This circular discusses conservation tillage, and how producers manage it. This publication contains the results a survey sent to producers with questions about their understanding and perception of conservation tillage, farm size, implements, and personal demographics. Conservation tillage decreases soil erosion, increases soil moisture, and reduces labor and fuel needs. Nationally, many farmers have adopted conservation tillage practices because of these benefits; however, Oklahoma farmers have been much slower to adopt conservation tillage practices with only 29.5% of acres under conservation-till compared to the national average of 40.7% (Conservation Technology Information Center, 2004). Given Oklahoma’s historical issues with erosion and the devastating effects of the dustbowl years, it is troubling that adoption of conservation tillage practices remains relatively low.
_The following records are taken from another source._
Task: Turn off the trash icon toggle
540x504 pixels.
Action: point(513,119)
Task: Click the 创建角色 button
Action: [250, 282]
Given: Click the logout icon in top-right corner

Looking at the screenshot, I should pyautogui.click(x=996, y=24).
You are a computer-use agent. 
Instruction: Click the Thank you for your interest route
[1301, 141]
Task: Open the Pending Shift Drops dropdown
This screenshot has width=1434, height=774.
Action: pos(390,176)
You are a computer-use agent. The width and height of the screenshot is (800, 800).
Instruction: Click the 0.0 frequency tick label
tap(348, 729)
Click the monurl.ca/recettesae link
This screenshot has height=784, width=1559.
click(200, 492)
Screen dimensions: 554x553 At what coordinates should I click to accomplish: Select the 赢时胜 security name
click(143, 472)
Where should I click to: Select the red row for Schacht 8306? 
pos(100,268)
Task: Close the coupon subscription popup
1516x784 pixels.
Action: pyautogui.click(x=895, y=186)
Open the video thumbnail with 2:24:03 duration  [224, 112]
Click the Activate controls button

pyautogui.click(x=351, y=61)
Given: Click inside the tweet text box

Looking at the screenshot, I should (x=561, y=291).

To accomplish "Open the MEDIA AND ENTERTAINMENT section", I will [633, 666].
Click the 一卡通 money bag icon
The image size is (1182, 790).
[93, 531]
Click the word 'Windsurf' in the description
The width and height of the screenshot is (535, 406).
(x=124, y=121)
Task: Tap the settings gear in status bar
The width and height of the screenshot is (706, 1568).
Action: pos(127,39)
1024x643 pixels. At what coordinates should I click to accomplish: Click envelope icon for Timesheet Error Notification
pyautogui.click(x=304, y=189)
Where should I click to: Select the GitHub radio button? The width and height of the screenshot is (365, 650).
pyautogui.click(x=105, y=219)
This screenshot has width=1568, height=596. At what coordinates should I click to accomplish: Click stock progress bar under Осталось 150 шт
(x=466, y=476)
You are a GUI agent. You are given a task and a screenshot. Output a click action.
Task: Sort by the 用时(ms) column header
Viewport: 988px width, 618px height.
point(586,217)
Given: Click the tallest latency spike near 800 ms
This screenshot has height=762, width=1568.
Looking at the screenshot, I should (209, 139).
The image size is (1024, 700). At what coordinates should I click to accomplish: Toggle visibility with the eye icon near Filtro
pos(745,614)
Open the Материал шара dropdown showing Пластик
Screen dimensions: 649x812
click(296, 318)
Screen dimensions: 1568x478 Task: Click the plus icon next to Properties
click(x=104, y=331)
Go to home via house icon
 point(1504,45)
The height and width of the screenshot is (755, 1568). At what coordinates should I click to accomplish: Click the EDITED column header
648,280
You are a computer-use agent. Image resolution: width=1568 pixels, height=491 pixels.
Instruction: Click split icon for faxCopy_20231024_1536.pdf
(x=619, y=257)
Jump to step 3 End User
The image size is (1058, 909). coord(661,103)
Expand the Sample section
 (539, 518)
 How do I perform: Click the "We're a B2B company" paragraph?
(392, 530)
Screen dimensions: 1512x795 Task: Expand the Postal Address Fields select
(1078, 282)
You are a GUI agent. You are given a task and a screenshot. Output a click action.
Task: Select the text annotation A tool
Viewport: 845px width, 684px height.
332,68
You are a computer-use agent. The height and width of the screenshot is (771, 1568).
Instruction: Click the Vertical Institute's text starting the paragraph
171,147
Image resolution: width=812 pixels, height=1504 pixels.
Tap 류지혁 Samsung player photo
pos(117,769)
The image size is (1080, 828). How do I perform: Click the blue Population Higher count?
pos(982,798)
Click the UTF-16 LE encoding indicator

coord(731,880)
A 1990 survey of Oklahoma farmers (OSU Extension Publication E-921) showed most producers felt that soil erosion was a problem on their farm, yet many farmers had not adopted conservation tillage practices. The purpose of this report is to provide insight as to why adoption of conservation tillage practices in Oklahoma remains lower than the national average. Is it because of machinery costs? Are farmers afraid of relying on chemicals? Does continuous wheat production hinder conservation tillage adoption? Are farmers simply reluctant to try newer practices? In summary, why are the benefits of conservation tillage not outweighing the costs for farmers in Oklahoma? A survey was distributed to help answer these questions by analyzing farmers’ current practices and perceptions of conservation tillage.